# [REQUIREMENT]
Reproduce the material verbatim, starting at the line that contains "Open comments via speech bubble icon" and ending after the line that contains "click(x=600, y=706)". Leave out the pictures.

# [RECORDS FOR THIS EXERCISE]
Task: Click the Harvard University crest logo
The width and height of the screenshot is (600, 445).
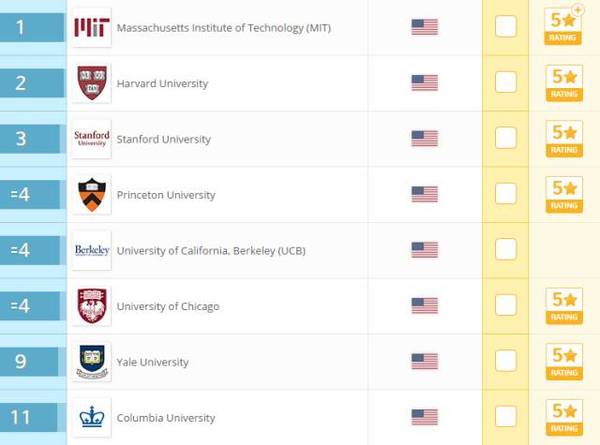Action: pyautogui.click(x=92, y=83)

* * *

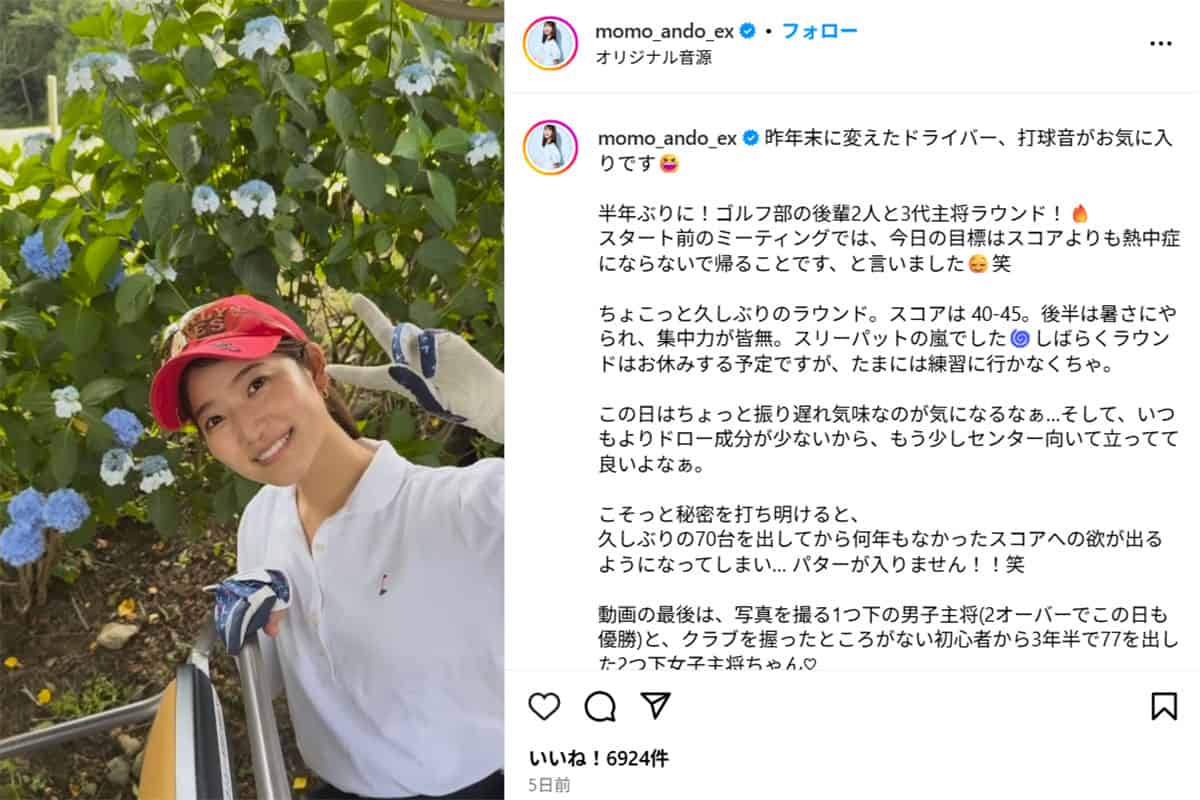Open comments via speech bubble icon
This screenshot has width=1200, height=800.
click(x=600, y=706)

---

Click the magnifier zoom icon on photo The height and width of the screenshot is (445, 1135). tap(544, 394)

# [RESULT BELOW]
Open comments via speech bubble icon
This screenshot has width=1200, height=800.
click(x=600, y=706)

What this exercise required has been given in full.